> Set exercise:
Write out every one of the entries below word for word, with nothing added or left out.
— start —
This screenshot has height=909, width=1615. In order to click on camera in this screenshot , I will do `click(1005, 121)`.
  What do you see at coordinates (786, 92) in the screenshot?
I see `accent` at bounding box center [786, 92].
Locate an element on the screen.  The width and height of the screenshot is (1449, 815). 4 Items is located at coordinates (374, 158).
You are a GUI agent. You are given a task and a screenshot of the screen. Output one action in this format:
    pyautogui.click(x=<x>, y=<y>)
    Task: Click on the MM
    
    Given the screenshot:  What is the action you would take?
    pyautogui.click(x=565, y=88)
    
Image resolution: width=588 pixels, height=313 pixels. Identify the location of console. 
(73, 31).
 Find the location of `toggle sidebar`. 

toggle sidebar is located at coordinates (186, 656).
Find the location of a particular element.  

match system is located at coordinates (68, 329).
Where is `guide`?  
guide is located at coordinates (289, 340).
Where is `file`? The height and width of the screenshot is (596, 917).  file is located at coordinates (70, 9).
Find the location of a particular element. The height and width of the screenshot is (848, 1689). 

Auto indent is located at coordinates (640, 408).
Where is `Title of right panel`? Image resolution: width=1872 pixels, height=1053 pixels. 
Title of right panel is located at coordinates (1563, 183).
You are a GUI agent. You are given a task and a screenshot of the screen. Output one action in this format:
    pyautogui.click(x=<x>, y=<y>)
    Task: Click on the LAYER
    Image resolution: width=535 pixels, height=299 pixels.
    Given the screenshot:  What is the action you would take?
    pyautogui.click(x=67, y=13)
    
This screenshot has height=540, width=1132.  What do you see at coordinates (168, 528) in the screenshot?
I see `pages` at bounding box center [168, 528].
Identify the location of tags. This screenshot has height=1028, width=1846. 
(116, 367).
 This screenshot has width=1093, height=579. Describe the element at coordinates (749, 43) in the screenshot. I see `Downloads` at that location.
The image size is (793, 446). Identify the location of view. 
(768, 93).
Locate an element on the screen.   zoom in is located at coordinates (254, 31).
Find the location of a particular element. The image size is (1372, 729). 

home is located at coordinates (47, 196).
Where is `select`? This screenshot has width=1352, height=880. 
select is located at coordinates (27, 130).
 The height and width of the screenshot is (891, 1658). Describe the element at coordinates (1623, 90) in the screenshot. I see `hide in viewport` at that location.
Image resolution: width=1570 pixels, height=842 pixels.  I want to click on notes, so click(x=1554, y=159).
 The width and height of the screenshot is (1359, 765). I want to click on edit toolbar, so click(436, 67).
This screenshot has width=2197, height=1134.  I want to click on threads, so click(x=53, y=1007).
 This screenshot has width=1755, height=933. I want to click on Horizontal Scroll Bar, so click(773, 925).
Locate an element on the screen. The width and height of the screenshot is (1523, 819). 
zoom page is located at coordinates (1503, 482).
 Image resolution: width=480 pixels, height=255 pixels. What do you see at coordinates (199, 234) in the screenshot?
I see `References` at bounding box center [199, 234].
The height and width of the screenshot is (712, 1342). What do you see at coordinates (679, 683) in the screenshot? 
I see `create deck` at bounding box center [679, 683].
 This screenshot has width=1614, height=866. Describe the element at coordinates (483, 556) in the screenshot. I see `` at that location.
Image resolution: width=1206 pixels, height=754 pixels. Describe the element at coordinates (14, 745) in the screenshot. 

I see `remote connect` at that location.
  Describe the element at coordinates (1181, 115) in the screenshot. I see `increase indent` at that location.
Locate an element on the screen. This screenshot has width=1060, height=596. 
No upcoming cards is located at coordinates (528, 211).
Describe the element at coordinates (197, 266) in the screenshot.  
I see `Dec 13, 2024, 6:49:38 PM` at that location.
— end —
> Output of the task:
This screenshot has height=909, width=1615. In order to click on camera in this screenshot , I will do `click(1005, 121)`.
  What do you see at coordinates (786, 92) in the screenshot?
I see `accent` at bounding box center [786, 92].
Locate an element on the screen.  The width and height of the screenshot is (1449, 815). 4 Items is located at coordinates (374, 158).
You are a GUI agent. You are given a task and a screenshot of the screen. Output one action in this format:
    pyautogui.click(x=<x>, y=<y>)
    Task: Click on the MM
    
    Given the screenshot:  What is the action you would take?
    pyautogui.click(x=565, y=88)
    
Image resolution: width=588 pixels, height=313 pixels. Identify the location of console. 
(73, 31).
 Find the location of `toggle sidebar`. 

toggle sidebar is located at coordinates (186, 656).
Find the location of a particular element.  

match system is located at coordinates (68, 329).
Where is `guide`?  
guide is located at coordinates (289, 340).
Where is `file`? The height and width of the screenshot is (596, 917).  file is located at coordinates (70, 9).
Find the location of a particular element. The height and width of the screenshot is (848, 1689). 

Auto indent is located at coordinates (640, 408).
Where is `Title of right panel`? Image resolution: width=1872 pixels, height=1053 pixels. 
Title of right panel is located at coordinates (1563, 183).
You are a GUI agent. You are given a task and a screenshot of the screen. Output one action in this format:
    pyautogui.click(x=<x>, y=<y>)
    Task: Click on the LAYER
    Image resolution: width=535 pixels, height=299 pixels.
    Given the screenshot:  What is the action you would take?
    pyautogui.click(x=67, y=13)
    
This screenshot has height=540, width=1132.  What do you see at coordinates (168, 528) in the screenshot?
I see `pages` at bounding box center [168, 528].
Identify the location of tags. This screenshot has height=1028, width=1846. 
(116, 367).
 This screenshot has width=1093, height=579. Describe the element at coordinates (749, 43) in the screenshot. I see `Downloads` at that location.
The image size is (793, 446). Identify the location of view. 
(768, 93).
Locate an element on the screen.   zoom in is located at coordinates (254, 31).
Find the location of a particular element. The image size is (1372, 729). 

home is located at coordinates (47, 196).
Where is `select`? This screenshot has width=1352, height=880. 
select is located at coordinates (27, 130).
 The height and width of the screenshot is (891, 1658). Describe the element at coordinates (1623, 90) in the screenshot. I see `hide in viewport` at that location.
Image resolution: width=1570 pixels, height=842 pixels.  I want to click on notes, so click(x=1554, y=159).
 The width and height of the screenshot is (1359, 765). I want to click on edit toolbar, so click(436, 67).
This screenshot has width=2197, height=1134.  I want to click on threads, so click(x=53, y=1007).
 This screenshot has width=1755, height=933. I want to click on Horizontal Scroll Bar, so click(773, 925).
Locate an element on the screen. The width and height of the screenshot is (1523, 819). 
zoom page is located at coordinates (1503, 482).
 Image resolution: width=480 pixels, height=255 pixels. What do you see at coordinates (199, 234) in the screenshot?
I see `References` at bounding box center [199, 234].
The height and width of the screenshot is (712, 1342). What do you see at coordinates (679, 683) in the screenshot? 
I see `create deck` at bounding box center [679, 683].
 This screenshot has width=1614, height=866. Describe the element at coordinates (483, 556) in the screenshot. I see `` at that location.
Image resolution: width=1206 pixels, height=754 pixels. Describe the element at coordinates (14, 745) in the screenshot. 

I see `remote connect` at that location.
  Describe the element at coordinates (1181, 115) in the screenshot. I see `increase indent` at that location.
Locate an element on the screen. This screenshot has width=1060, height=596. 
No upcoming cards is located at coordinates (528, 211).
Describe the element at coordinates (197, 266) in the screenshot.  
I see `Dec 13, 2024, 6:49:38 PM` at that location.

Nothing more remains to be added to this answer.